## What you are asked to do
Give back exactly the lines from the one containing "- French (218, 321)" through the end of the records, including both, and no others.

## Records supplied
###
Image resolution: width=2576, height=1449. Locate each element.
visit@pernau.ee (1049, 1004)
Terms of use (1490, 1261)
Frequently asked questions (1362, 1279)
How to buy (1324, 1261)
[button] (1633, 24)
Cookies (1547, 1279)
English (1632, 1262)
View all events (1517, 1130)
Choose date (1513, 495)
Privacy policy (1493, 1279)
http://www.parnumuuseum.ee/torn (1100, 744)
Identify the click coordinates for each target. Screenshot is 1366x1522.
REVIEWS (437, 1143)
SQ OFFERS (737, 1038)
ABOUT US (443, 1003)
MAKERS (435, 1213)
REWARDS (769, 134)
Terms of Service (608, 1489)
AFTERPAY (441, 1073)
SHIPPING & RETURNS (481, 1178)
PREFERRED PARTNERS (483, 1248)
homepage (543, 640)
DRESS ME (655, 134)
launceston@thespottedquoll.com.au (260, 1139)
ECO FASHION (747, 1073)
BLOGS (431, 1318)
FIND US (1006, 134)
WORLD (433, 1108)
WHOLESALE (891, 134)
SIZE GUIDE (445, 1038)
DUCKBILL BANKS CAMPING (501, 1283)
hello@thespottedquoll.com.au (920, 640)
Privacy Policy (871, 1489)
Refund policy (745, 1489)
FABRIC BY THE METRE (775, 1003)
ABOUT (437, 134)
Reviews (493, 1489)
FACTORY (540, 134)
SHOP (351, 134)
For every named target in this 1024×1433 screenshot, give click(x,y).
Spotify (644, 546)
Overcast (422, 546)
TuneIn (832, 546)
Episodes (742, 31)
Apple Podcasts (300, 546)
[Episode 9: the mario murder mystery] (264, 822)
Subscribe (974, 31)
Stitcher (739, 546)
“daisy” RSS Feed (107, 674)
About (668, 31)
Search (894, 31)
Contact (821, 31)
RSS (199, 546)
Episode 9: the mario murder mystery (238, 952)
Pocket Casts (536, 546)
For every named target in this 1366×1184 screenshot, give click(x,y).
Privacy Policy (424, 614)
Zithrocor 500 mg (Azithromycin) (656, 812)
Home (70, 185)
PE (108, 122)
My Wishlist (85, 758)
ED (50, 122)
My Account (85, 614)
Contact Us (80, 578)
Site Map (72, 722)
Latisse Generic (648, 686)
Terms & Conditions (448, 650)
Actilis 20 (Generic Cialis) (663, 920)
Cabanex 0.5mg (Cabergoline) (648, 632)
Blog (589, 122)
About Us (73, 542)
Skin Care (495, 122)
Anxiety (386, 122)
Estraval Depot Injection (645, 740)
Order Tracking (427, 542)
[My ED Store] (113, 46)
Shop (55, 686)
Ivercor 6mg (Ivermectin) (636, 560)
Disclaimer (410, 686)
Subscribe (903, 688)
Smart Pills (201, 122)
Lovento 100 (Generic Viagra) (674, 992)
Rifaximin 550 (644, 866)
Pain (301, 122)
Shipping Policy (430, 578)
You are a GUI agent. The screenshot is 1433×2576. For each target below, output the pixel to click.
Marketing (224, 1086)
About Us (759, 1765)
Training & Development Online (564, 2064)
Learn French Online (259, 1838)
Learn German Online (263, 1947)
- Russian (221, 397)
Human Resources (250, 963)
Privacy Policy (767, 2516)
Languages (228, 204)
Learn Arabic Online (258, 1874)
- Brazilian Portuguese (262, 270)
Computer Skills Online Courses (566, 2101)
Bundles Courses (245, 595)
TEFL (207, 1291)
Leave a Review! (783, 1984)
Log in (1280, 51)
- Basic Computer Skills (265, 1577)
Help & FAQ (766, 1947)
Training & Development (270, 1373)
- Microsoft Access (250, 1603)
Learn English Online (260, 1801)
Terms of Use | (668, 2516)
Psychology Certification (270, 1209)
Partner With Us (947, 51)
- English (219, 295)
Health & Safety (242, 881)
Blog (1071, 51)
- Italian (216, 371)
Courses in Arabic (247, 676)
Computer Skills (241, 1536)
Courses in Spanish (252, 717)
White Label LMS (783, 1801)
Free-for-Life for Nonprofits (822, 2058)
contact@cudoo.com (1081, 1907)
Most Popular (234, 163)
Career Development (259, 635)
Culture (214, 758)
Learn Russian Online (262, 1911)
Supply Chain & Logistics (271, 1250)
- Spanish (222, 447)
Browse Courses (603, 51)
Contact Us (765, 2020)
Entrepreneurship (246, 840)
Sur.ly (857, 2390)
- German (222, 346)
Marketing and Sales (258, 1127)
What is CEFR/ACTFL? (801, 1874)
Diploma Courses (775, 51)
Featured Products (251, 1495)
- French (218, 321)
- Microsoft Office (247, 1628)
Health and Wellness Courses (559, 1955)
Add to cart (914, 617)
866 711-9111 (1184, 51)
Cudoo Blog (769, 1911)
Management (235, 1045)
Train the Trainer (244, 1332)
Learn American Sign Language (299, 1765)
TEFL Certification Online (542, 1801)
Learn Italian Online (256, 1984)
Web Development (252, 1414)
###
## Answer space
- French (218, 321)
- Microsoft Office (247, 1628)
Health and Wellness Courses (559, 1955)
Add to cart (914, 617)
866 711-9111 (1184, 51)
Cudoo Blog (769, 1911)
Management (235, 1045)
Train the Trainer (244, 1332)
Learn American Sign Language (299, 1765)
TEFL Certification Online (542, 1801)
Learn Italian Online (256, 1984)
Web Development (252, 1414)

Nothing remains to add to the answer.